▶ _GOAL_:
Quote all of the material below word for word, but leave out the pictures.

==============================

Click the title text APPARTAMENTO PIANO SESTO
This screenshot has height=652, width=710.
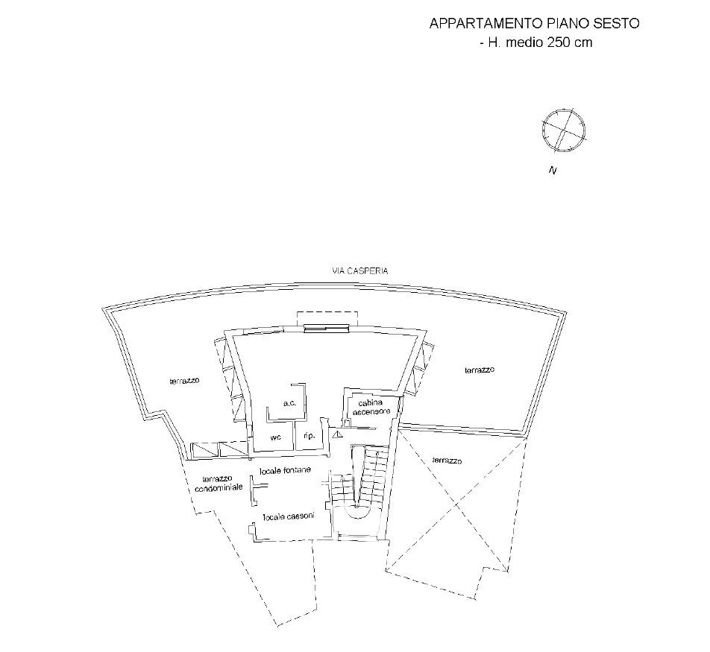coord(534,24)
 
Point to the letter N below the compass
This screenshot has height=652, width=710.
coord(553,171)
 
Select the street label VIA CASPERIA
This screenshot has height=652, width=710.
coord(360,271)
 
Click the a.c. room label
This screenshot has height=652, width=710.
coord(290,403)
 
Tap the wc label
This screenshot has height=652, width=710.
coord(275,437)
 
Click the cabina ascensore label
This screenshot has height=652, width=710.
coord(371,407)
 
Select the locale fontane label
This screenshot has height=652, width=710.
coord(285,470)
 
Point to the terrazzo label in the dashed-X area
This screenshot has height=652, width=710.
coord(447,461)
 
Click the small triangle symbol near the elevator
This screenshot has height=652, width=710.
coord(337,431)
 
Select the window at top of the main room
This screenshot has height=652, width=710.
coord(326,326)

==============================

▶ _THE ANSWER_:
Click the title text APPARTAMENTO PIANO SESTO
This screenshot has height=652, width=710.
coord(534,24)
 
Point to the letter N below the compass
This screenshot has height=652, width=710.
coord(553,171)
 
Select the street label VIA CASPERIA
This screenshot has height=652, width=710.
coord(360,271)
 
Click the a.c. room label
This screenshot has height=652, width=710.
coord(290,403)
 
Tap the wc label
This screenshot has height=652, width=710.
coord(275,437)
 
Click the cabina ascensore label
This screenshot has height=652, width=710.
coord(371,407)
 
Select the locale fontane label
This screenshot has height=652, width=710.
coord(285,470)
 
Point to the terrazzo label in the dashed-X area
This screenshot has height=652, width=710.
coord(447,461)
 
Click the small triangle symbol near the elevator
This screenshot has height=652, width=710.
coord(337,431)
 
Select the window at top of the main room
This screenshot has height=652, width=710.
coord(326,326)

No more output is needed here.